### Exercise prompt:
Your job is to report every line of the entries that has "agent".

[Items from a data source]
::::

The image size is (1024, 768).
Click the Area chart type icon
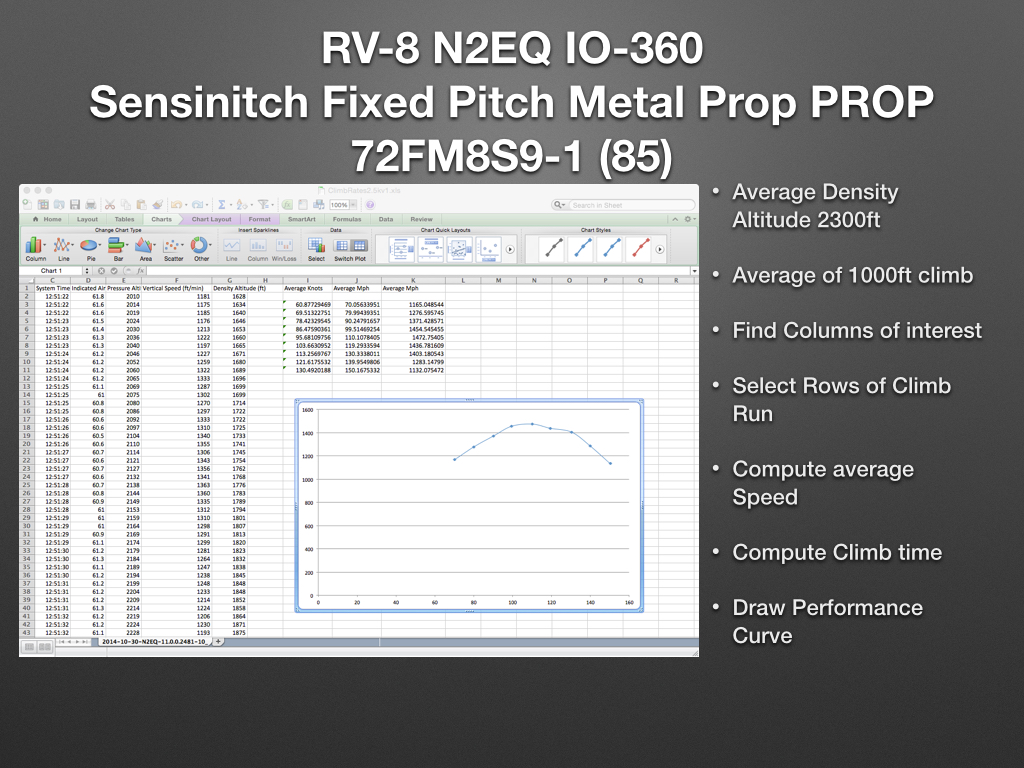point(146,246)
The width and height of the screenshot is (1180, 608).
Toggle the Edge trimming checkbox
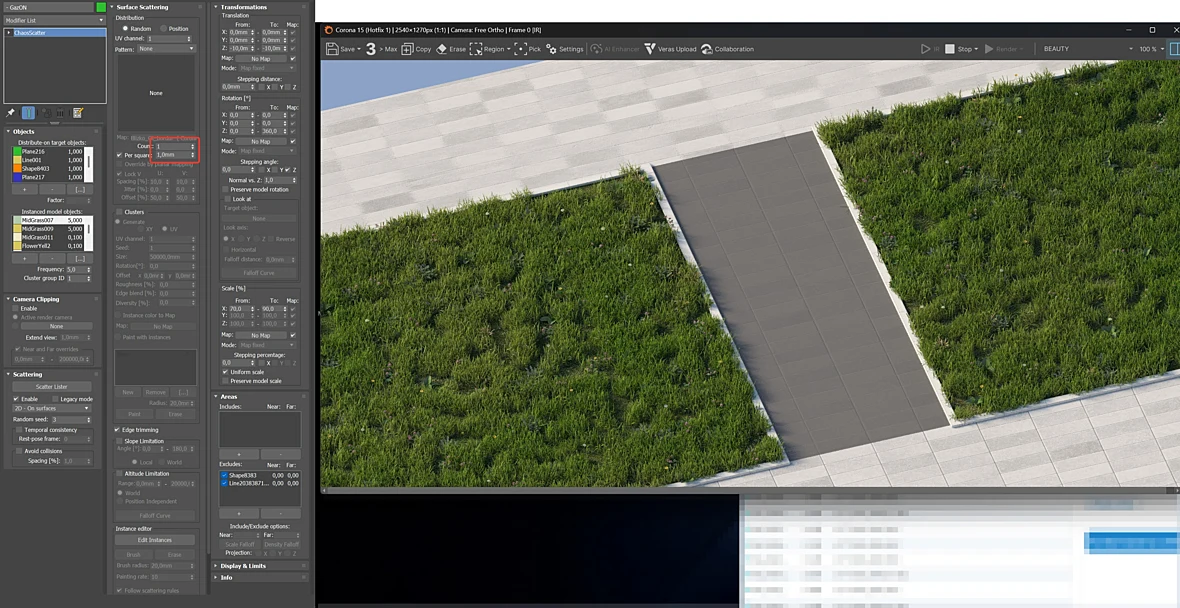118,430
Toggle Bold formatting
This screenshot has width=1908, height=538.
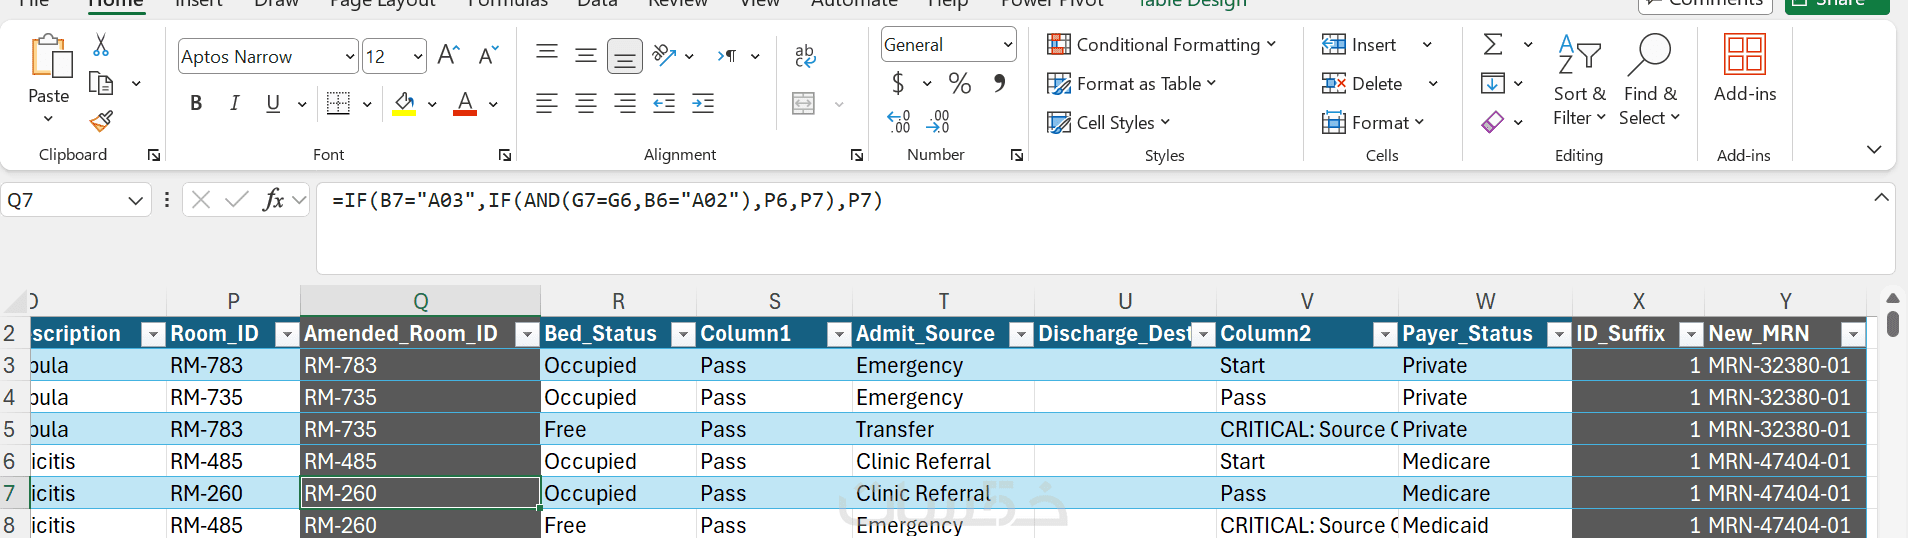pos(196,103)
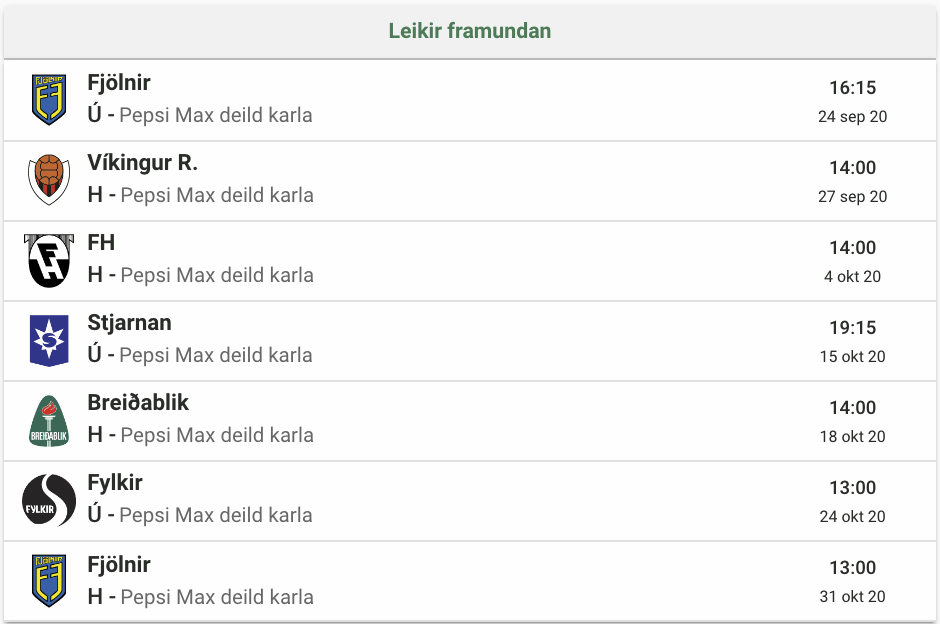Select the 16:15 kickoff time on 24 sep
This screenshot has height=624, width=940.
pyautogui.click(x=852, y=88)
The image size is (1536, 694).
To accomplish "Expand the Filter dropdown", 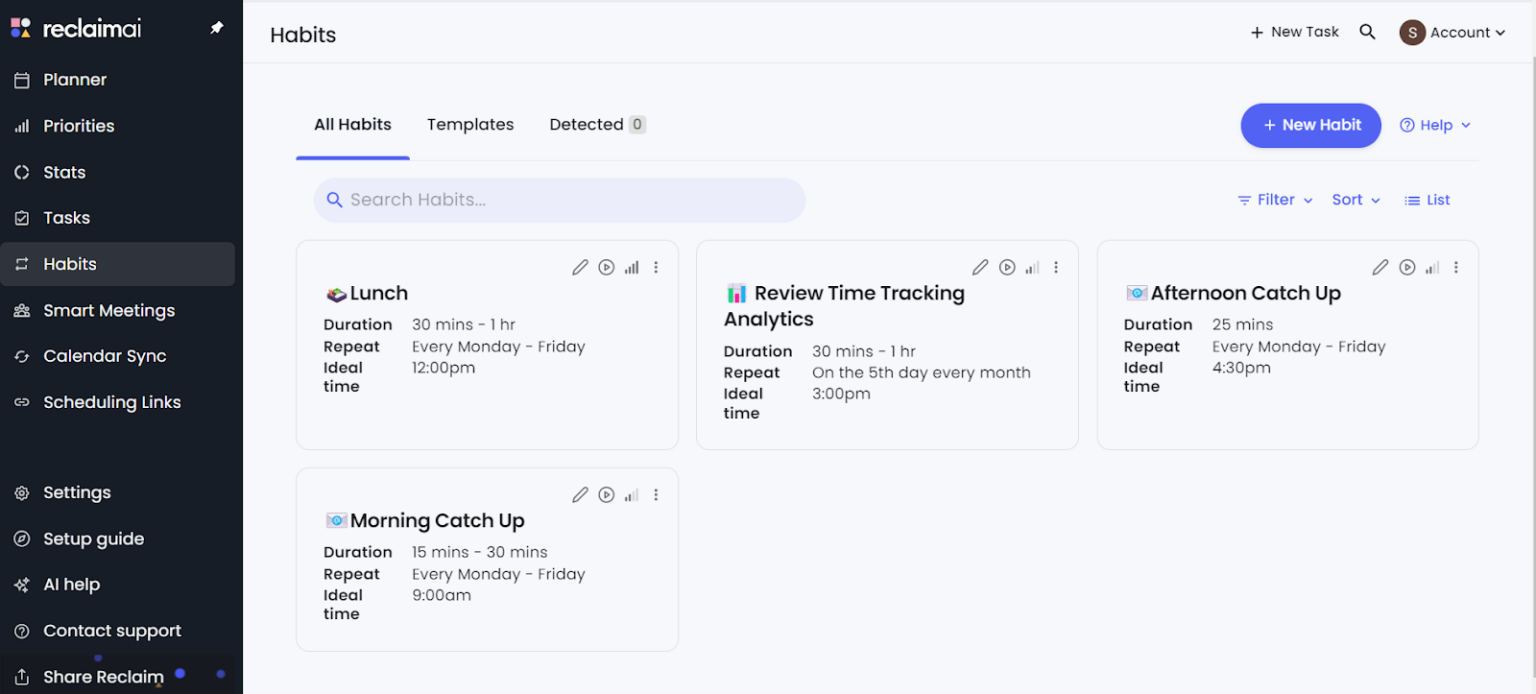I will pyautogui.click(x=1274, y=199).
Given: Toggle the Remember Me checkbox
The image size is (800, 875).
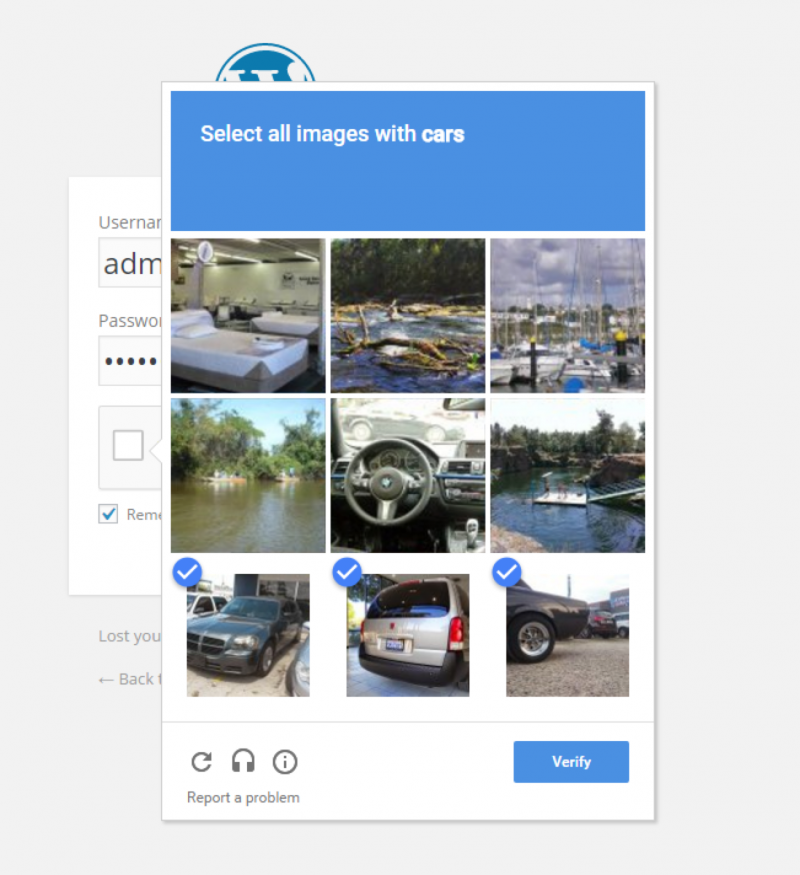Looking at the screenshot, I should point(108,513).
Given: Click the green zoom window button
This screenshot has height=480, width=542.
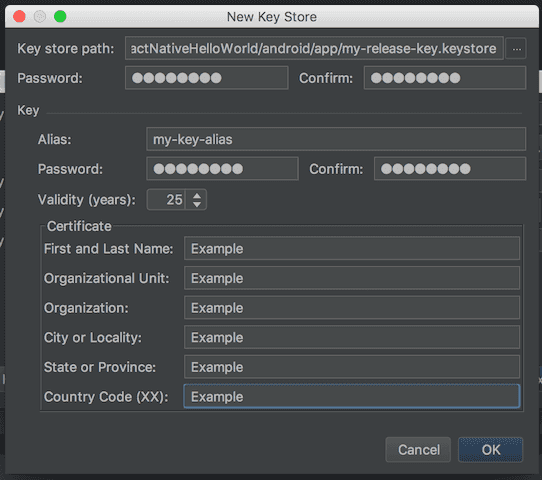Looking at the screenshot, I should tap(60, 16).
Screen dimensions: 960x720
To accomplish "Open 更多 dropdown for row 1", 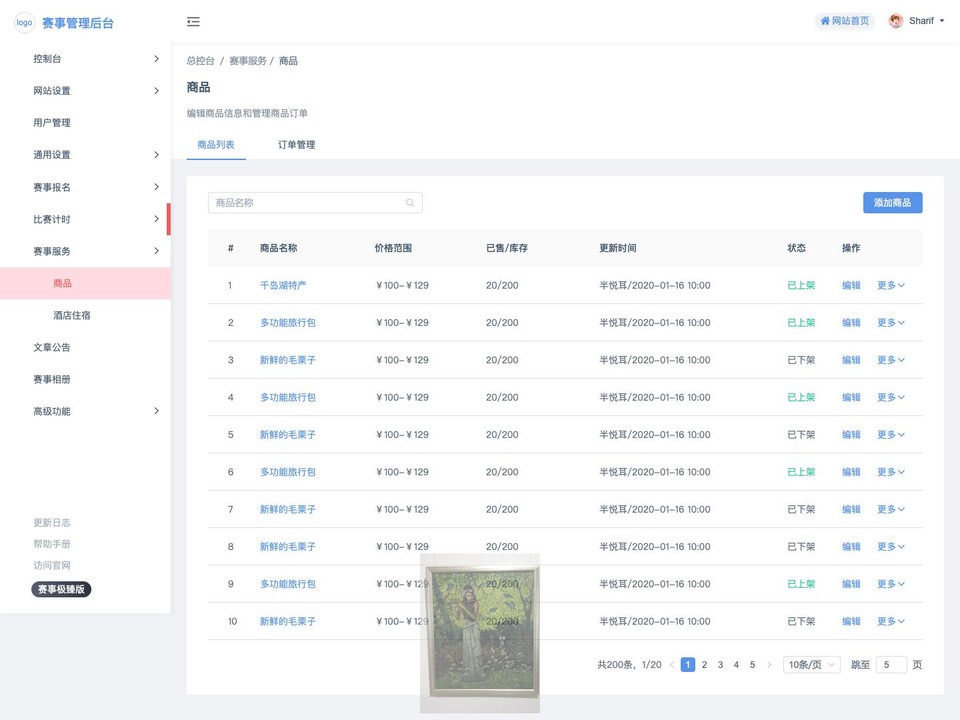I will (x=890, y=286).
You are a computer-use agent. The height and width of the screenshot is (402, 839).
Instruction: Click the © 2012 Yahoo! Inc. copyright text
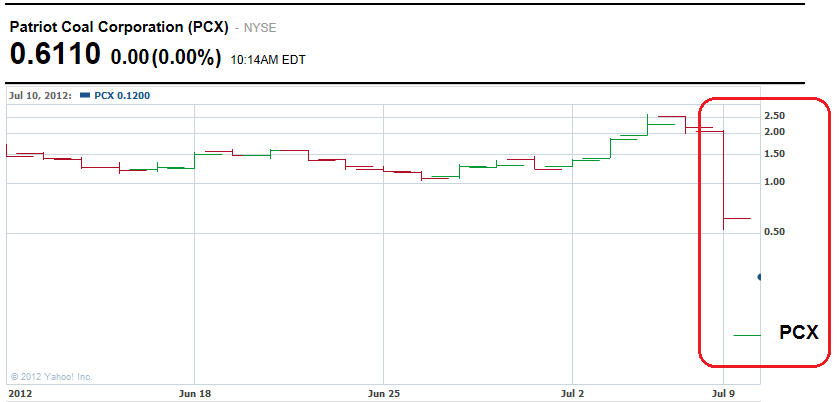51,377
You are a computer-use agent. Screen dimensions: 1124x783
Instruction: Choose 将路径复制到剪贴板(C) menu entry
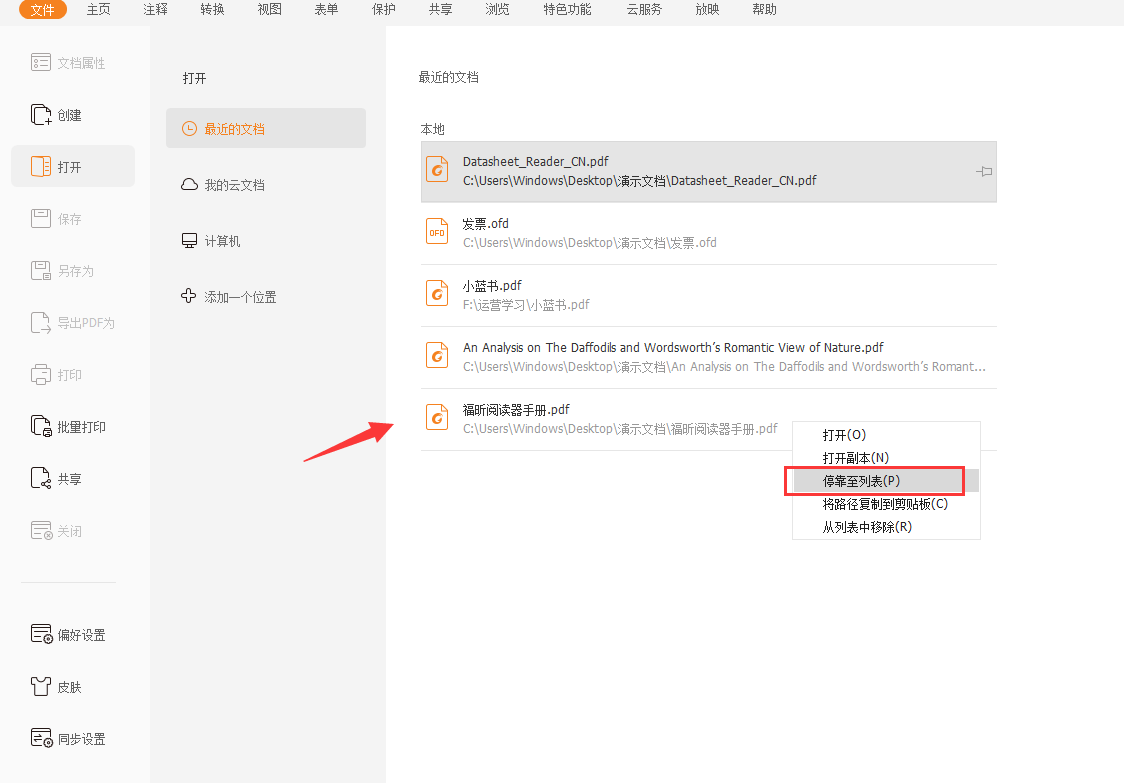885,504
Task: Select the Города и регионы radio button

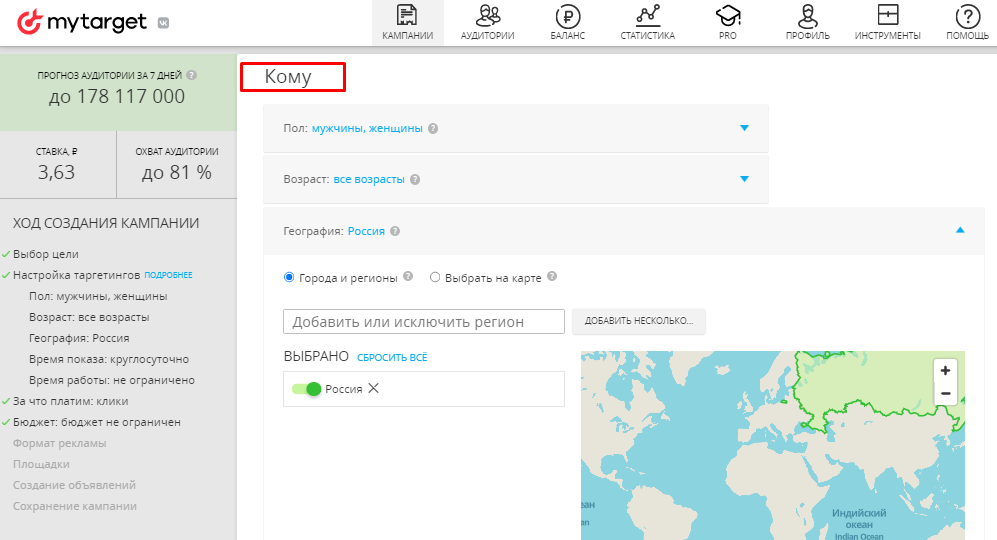Action: 290,278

::::

### Answer below:
You are a computer-use agent. The height and width of the screenshot is (402, 839).
You are a computer-use agent. Screen dimensions: 1124x783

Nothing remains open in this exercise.